Francis abandoned Naples and moved a little further north to the strongly fortified centres at Capua and Gaeta, where he determined to make a stand. He still commanded 50,000 men with 42 cannon and a body of cavalry, but only half were sent to the front line established along the River Volturno under the command of Marshal Giosuè Ritucci. Garibaldi’s army began to arrive on the south side of the river, and thinking there would be the same uncontested advances seen in Calabria and much of Sicily, István Türr, Garibaldi’s Hungarian commander, launched premature attacks towards Capua. Here and at Caiazzo the Garibaldini were driven back with heavy losses. Francis and Ritucci decided their army was now in a strong enough state to mount a general offensive. The Neapolitan plan was to attack across the river from three different directions, one division from the northwest and two from different points to the east, in the hope that they could surround and annihilate Garibaldi’s army. Garibaldi and his s
enior commander, Giuseppe Sirtori, were forced to spread out their defensive system to avoid being outflanked. What followed were three different contests that eventually merged into a single battle.
A nineteenth-century image of the Battle of Volturno in October 1860 shows Garibaldi’s red-shirted Italian patriots driving the Neapolitan army to the far side of the aqueduct of Ponte della Valle. The victory brought Italian national unification a decisive step nearer.
Both sides fought, according to observers, with a ferocity and desperation that had been lacking in many of the earlier engagements. Much rose and fell on the outcome. The end of Bourbon rule was certain in the event of a defeat, but a victory for Francis would destroy the momentum for unification and postpone it, perhaps for years. The attack began at dawn on 1 October with a frontal assault on the two major outposts of the Garibaldini at Sant’Angelo and the village of Santa Maria.
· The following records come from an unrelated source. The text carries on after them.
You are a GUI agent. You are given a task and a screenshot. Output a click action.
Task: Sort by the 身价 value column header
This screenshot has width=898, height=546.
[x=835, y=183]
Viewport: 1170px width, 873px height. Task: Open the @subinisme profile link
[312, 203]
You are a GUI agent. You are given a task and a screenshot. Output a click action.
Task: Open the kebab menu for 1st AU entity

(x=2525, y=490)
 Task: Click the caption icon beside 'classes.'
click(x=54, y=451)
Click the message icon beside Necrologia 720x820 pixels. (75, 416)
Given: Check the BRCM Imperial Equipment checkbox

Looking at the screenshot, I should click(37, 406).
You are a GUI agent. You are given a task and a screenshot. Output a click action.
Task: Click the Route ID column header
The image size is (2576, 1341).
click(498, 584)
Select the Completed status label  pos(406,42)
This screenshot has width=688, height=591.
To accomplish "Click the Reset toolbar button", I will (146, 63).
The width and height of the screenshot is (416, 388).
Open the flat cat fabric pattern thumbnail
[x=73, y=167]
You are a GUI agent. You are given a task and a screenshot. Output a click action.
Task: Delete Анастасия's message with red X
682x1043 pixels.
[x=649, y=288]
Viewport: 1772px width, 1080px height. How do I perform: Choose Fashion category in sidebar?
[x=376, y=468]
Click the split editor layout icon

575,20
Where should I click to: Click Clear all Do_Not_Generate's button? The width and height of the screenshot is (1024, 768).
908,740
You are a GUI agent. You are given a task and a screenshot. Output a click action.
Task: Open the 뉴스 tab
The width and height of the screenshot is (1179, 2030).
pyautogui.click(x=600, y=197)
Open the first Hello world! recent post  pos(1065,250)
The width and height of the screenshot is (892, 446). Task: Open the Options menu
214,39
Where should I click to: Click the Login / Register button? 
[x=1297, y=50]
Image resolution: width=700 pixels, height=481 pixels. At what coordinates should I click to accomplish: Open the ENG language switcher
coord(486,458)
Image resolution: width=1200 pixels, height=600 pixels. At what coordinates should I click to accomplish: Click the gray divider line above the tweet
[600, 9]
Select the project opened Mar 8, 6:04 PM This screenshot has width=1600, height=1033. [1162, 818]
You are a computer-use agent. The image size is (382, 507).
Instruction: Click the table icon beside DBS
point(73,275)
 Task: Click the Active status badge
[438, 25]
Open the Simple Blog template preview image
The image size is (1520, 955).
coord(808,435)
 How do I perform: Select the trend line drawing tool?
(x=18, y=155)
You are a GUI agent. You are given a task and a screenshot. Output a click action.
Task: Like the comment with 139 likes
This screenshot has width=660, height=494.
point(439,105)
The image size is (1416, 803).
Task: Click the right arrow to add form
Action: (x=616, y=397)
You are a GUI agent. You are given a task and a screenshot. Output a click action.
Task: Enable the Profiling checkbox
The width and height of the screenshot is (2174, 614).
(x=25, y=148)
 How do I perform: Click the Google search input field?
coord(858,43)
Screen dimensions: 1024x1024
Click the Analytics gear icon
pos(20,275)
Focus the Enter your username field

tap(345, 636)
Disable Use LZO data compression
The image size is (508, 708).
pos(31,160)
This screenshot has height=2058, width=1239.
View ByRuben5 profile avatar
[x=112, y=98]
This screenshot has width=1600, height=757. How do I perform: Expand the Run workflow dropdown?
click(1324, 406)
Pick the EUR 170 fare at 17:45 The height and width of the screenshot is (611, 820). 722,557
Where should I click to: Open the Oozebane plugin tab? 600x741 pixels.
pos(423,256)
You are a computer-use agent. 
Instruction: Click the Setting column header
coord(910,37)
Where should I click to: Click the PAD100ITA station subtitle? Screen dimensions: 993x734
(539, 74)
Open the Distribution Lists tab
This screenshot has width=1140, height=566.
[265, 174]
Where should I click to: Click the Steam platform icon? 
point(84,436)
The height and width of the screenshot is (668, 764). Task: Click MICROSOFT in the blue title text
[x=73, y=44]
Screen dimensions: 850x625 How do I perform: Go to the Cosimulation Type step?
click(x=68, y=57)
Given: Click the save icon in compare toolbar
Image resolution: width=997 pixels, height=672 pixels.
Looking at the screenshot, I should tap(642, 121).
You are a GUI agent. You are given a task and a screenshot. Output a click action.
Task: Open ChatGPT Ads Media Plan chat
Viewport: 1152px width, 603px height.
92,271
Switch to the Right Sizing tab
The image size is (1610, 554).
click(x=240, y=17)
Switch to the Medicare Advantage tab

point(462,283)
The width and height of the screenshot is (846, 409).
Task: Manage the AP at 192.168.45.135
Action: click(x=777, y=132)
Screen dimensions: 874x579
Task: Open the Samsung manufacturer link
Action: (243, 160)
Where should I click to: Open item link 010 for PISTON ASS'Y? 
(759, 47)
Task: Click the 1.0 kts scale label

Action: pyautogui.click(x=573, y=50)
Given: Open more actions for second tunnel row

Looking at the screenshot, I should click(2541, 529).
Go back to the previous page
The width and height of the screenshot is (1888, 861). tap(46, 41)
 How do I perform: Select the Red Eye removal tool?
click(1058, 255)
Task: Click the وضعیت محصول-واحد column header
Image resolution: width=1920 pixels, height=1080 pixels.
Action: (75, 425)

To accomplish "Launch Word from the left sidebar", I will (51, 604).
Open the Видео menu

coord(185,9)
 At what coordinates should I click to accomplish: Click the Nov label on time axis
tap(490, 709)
Good progress was made at first and Garibaldi, who exposed himself time and again to the greatest danger, hurried to Sant’Angelo to try to stem the tide. He was surrounded by the enemy, but rescued almost at once by a group of his own men. He rallied some of the retreating units and with banners flying and sword in hand, if the later images are to be believed, Garibaldi led the counter-attack, smashing the Neapolitan lines. He then rushed to Santa Maria where Giacomo Medici was leading a desperate defence against determined enemy assaults. Again Garibaldi saved the day. He ordered the reserve under Türr to come by train the few miles to the village. Led by the ferocious charge of the Hungarian Hussars, they drove the Bourbon army back to the walls of Capua.